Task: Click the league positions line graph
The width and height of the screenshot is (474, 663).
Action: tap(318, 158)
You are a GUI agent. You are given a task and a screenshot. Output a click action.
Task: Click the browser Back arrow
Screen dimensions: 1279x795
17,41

:: PROBLEM TO SOLVE ::
Reproduce the material above, every line of it, exactly.

:: EXERCISE RESULT ::
Task: Click the league positions line graph
The width and height of the screenshot is (474, 663).
Action: tap(318, 158)
You are a GUI agent. You are given a task and a screenshot. Output a click action.
Task: Click the browser Back arrow
Screen dimensions: 1279x795
17,41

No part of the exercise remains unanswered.